'''
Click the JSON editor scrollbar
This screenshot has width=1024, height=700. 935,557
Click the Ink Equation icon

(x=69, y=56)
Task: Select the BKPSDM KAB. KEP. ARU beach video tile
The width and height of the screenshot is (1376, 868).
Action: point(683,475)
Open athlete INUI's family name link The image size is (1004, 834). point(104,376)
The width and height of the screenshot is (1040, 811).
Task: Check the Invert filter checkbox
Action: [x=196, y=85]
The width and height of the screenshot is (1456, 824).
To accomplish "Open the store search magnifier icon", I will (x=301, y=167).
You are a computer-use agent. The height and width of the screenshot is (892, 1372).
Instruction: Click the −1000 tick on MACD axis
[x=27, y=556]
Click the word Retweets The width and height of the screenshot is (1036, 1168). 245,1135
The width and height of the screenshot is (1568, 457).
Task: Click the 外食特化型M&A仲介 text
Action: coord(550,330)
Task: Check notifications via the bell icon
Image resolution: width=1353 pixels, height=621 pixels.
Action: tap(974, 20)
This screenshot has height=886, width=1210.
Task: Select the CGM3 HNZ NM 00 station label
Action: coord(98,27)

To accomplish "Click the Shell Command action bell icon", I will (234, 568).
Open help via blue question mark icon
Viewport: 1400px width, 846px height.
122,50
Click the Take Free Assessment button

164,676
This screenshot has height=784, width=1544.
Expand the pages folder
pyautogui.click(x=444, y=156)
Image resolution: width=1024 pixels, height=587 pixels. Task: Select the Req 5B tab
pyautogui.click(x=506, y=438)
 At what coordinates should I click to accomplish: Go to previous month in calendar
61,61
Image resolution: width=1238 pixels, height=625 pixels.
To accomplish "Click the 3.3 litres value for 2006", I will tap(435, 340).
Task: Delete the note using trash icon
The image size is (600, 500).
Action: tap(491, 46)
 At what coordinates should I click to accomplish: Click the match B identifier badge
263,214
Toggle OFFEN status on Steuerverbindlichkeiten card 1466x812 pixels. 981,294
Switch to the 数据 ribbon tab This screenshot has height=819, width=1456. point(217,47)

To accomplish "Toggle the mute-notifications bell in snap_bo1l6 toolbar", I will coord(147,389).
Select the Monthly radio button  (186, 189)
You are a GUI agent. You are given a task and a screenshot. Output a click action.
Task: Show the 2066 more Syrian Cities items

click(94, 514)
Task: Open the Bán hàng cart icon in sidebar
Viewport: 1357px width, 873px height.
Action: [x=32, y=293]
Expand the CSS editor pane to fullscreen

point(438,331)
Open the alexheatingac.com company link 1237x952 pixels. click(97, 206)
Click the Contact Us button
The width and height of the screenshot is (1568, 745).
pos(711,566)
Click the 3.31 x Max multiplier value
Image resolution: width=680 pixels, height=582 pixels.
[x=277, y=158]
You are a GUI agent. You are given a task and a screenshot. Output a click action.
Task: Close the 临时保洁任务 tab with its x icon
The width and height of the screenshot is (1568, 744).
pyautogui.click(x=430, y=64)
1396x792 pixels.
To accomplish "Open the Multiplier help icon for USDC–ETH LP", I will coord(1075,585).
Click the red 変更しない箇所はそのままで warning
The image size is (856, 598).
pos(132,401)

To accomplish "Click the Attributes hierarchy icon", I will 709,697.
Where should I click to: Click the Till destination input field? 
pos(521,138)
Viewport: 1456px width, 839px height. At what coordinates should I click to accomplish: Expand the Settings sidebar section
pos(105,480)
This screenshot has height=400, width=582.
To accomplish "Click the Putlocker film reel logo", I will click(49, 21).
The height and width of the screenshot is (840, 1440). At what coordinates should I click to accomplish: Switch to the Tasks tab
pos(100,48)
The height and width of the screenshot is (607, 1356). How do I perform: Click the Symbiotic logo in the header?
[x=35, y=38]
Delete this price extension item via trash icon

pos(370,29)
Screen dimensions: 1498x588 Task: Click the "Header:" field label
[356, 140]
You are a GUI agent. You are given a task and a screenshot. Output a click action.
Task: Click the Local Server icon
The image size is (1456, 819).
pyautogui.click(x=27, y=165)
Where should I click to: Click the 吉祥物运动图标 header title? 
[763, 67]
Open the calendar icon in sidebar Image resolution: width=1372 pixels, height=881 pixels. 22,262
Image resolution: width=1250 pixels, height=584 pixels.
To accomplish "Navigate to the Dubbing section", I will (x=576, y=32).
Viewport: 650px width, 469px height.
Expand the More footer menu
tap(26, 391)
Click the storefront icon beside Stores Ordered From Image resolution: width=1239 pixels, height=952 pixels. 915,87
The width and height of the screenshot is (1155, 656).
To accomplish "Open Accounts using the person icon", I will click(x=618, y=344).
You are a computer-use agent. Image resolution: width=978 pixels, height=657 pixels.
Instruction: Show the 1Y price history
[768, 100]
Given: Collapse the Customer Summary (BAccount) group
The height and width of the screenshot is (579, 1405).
'''
Written problem - Format all of the data above as a numbered list, one item per line, skipping any blank lines.

Exercise solution -
1. Click the JSON editor scrollbar
2. This screenshot has width=1024, height=700. 935,557
3. Click the Ink Equation icon
4. (x=69, y=56)
5. Task: Select the BKPSDM KAB. KEP. ARU beach video tile
6. The width and height of the screenshot is (1376, 868).
7. Action: point(683,475)
8. Open athlete INUI's family name link The image size is (1004, 834). point(104,376)
9. The width and height of the screenshot is (1040, 811).
10. Task: Check the Invert filter checkbox
11. Action: [x=196, y=85]
12. The width and height of the screenshot is (1456, 824).
13. To accomplish "Open the store search magnifier icon", I will (x=301, y=167).
14. You are a computer-use agent. The height and width of the screenshot is (892, 1372).
15. Instruction: Click the −1000 tick on MACD axis
16. [x=27, y=556]
17. Click the word Retweets The width and height of the screenshot is (1036, 1168). 245,1135
18. The width and height of the screenshot is (1568, 457).
19. Task: Click the 外食特化型M&A仲介 text
20. Action: coord(550,330)
21. Task: Check notifications via the bell icon
22. Image resolution: width=1353 pixels, height=621 pixels.
23. Action: tap(974, 20)
24. This screenshot has height=886, width=1210.
25. Task: Select the CGM3 HNZ NM 00 station label
26. Action: coord(98,27)
27. To accomplish "Click the Shell Command action bell icon", I will (234, 568).
28. Open help via blue question mark icon
29. Viewport: 1400px width, 846px height.
30. 122,50
31. Click the Take Free Assessment button
32. 164,676
33. This screenshot has height=784, width=1544.
34. Expand the pages folder
35. pyautogui.click(x=444, y=156)
36. Image resolution: width=1024 pixels, height=587 pixels. Task: Select the Req 5B tab
37. pyautogui.click(x=506, y=438)
38.  At what coordinates should I click to accomplish: Go to previous month in calendar
39. 61,61
40. Image resolution: width=1238 pixels, height=625 pixels.
41. To accomplish "Click the 3.3 litres value for 2006", I will tap(435, 340).
42. Task: Delete the note using trash icon
43. The image size is (600, 500).
44. Action: tap(491, 46)
45.  At what coordinates should I click to accomplish: Click the match B identifier badge
46. 263,214
47. Toggle OFFEN status on Steuerverbindlichkeiten card 1466x812 pixels. 981,294
48. Switch to the 数据 ribbon tab This screenshot has height=819, width=1456. point(217,47)
49. To accomplish "Toggle the mute-notifications bell in snap_bo1l6 toolbar", I will coord(147,389).
50. Select the Monthly radio button  (186, 189)
51. You are a GUI agent. You are given a task and a screenshot. Output a click action.
52. Task: Show the 2066 more Syrian Cities items
53. click(94, 514)
54. Task: Open the Bán hàng cart icon in sidebar
55. Viewport: 1357px width, 873px height.
56. Action: [x=32, y=293]
57. Expand the CSS editor pane to fullscreen
58. point(438,331)
59. Open the alexheatingac.com company link 1237x952 pixels. click(97, 206)
60. Click the Contact Us button
61. The width and height of the screenshot is (1568, 745).
62. pos(711,566)
63. Click the 3.31 x Max multiplier value
64. Image resolution: width=680 pixels, height=582 pixels.
65. [x=277, y=158]
66. You are a GUI agent. You are given a task and a screenshot. Output a click action.
67. Task: Close the 临时保洁任务 tab with its x icon
68. The width and height of the screenshot is (1568, 744).
69. pyautogui.click(x=430, y=64)
70. 1396x792 pixels.
71. To accomplish "Open the Multiplier help icon for USDC–ETH LP", I will coord(1075,585).
72. Click the red 変更しない箇所はそのままで warning
73. The image size is (856, 598).
74. pos(132,401)
75. To accomplish "Click the Attributes hierarchy icon", I will 709,697.
76. Where should I click to: Click the Till destination input field? 
77. pos(521,138)
78. Viewport: 1456px width, 839px height. At what coordinates should I click to accomplish: Expand the Settings sidebar section
79. pos(105,480)
80. This screenshot has height=400, width=582.
81. To accomplish "Click the Putlocker film reel logo", I will click(49, 21).
82. The height and width of the screenshot is (840, 1440). At what coordinates should I click to accomplish: Switch to the Tasks tab
83. pos(100,48)
84. The height and width of the screenshot is (607, 1356). How do I perform: Click the Symbiotic logo in the header?
85. [x=35, y=38]
86. Delete this price extension item via trash icon
87. pos(370,29)
88. Screen dimensions: 1498x588 Task: Click the "Header:" field label
89. [356, 140]
90. You are a GUI agent. You are given a task and a screenshot. Output a click action.
91. Task: Click the Local Server icon
92. The image size is (1456, 819).
93. pyautogui.click(x=27, y=165)
94. Where should I click to: Click the 吉祥物运动图标 header title? 
95. [763, 67]
96. Open the calendar icon in sidebar Image resolution: width=1372 pixels, height=881 pixels. 22,262
97. Image resolution: width=1250 pixels, height=584 pixels.
98. To accomplish "Navigate to the Dubbing section", I will (x=576, y=32).
99. Viewport: 650px width, 469px height.
100. Expand the More footer menu
101. tap(26, 391)
102. Click the storefront icon beside Stores Ordered From Image resolution: width=1239 pixels, height=952 pixels. 915,87
103. The width and height of the screenshot is (1155, 656).
104. To accomplish "Open Accounts using the person icon", I will click(x=618, y=344).
105. You are a computer-use agent. Image resolution: width=978 pixels, height=657 pixels.
106. Instruction: Show the 1Y price history
107. [768, 100]
108. Given: Collapse the Customer Summary (BAccount) group
109. The height and width of the screenshot is (579, 1405).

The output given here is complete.